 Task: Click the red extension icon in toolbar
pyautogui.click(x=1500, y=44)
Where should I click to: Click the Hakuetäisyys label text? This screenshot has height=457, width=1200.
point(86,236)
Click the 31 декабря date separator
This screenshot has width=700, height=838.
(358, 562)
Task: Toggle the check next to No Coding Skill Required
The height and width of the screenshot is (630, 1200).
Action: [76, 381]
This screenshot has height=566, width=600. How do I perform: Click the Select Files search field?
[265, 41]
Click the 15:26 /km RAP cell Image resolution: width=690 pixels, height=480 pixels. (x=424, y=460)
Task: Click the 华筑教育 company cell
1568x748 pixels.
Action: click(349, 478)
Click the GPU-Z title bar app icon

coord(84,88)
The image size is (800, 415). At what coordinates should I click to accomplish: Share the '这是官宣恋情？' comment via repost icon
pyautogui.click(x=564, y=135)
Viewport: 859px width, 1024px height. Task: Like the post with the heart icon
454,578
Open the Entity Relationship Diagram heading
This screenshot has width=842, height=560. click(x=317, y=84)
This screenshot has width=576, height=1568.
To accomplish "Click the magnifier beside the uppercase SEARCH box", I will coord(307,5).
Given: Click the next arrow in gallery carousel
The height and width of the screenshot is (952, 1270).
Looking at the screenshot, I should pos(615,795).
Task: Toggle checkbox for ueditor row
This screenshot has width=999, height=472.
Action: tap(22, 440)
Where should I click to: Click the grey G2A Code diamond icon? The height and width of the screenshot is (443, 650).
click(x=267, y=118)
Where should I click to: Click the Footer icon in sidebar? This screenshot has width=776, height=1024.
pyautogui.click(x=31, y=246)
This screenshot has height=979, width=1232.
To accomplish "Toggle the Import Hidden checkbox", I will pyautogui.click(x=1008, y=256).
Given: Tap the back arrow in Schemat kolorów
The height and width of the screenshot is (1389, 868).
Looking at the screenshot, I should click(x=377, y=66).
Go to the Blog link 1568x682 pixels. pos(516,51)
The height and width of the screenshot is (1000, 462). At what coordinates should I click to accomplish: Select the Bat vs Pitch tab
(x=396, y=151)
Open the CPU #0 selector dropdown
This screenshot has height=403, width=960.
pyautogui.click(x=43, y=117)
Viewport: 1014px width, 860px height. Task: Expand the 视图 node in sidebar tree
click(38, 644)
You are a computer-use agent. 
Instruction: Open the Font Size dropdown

### Work to be completed
Copy every line that includes the string "will" from the material above.

### Response box
To accomplish "Click the magnifier beside the uppercase SEARCH box", I will coord(307,5).
To accomplish "Toggle the Import Hidden checkbox", I will pyautogui.click(x=1008, y=256).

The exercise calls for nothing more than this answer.